There are two possible routes via which MRSA may be introduced to LTCFs from outside the facility. The main route would likely be importation from hospitals, which is largely supported by the results of previous studies. [35–38] In addition to these reports, one study previously found that LTCFs with a larger number of hospitals located nearby had a higher prevalence of MRSA than LTCFs with fewer hospitals nearby.  Another possible route is via the general population.  The prevalence of MRSA in the Japanese general population is estimated to be ≤ 5%. [46–48]; however, this prevalence might be higher among elderly adults owing to frailty, in comparison with younger people.  Furthermore, regional MRSA epidemics of community-acquired strains have recently occurred in Japan, which might affect MRSA prevalence. [45, 48, 50, 51] A previous study found regional differences in the MRSA prevalence. [44, 52] Our results showed that the prevalence of MRSA differed among LTCFs, which might reflect differences in the MRSA prevalence among the general population where each LTCF is located.
Care providers in geriatric LTCFs should consider that frail residents who are initially admitted to the facility are most likely to have nasal MRSA colonization, especially those admitted from hospitals. Universal precautions against MRSA transmission should therefore be appropriately applied by all LTCF staff. Nasal application of mupirocin for residents identified as having MRSA at the initial admission might be effective for the prevention of MRSA transmission inside an LTCF; however, this should be carefully assessed owing to the high costs as well as the possible increase in MRSA with resistance to mupirocin.  Among various prevention strategies, thorough hand hygiene as well as appropriate use of gloves is recommended to maximize deficient medical resources in LTCFs and to reduce excess costs [54, 55]

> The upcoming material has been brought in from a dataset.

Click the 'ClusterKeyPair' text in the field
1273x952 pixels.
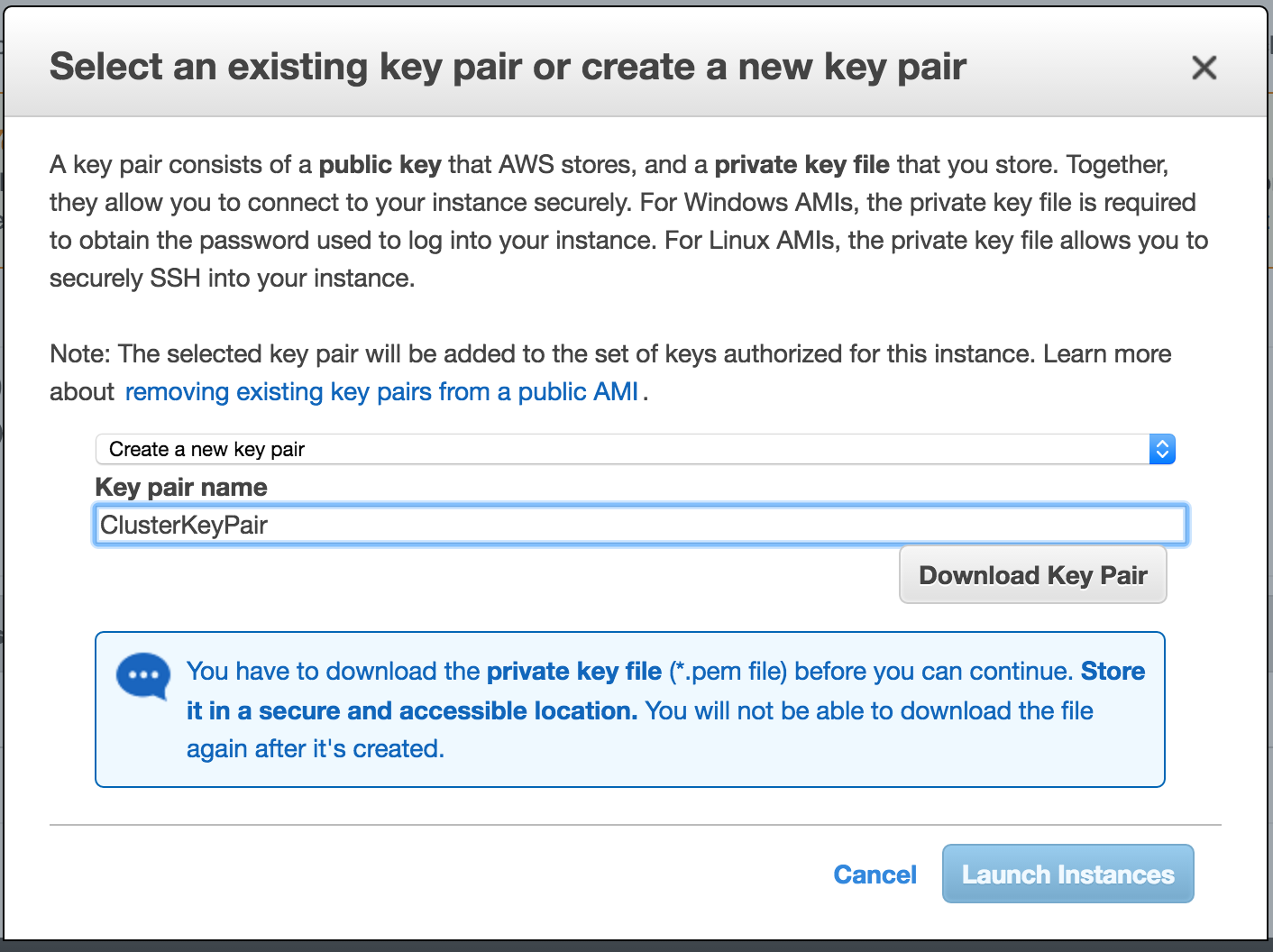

This study includes some limitations. First, we did not obtain complete information on the background of residents, such as sex, age, general condition, and medical history owing to the ethics protocol followed; the ethics review board did not grant approval to obtain this information. Among these factors, general status and medical history might affect the prevalence of MRSA.  Second, we also could not obtain information regarding from where residents had been transferred to the LTCFs. Third, not all residents initially admitted to the LTCFs were included in Cohort 2 because some did not agree to undergo secondary MRSA testing. Furthermore, we performed MRSA testing only twice after admission. Multiple tests with longer follow-up might be required to accurately assess status of MRSA colonization. Fourth, we only performed nasal MRSA testing. Some residents have MRSA on their skin or in wound sites, which might result in a higher prevalence. Finally, we did not exclude residents from the analysis who had previously been discharged from an LTCF but who were subsequently readmitted.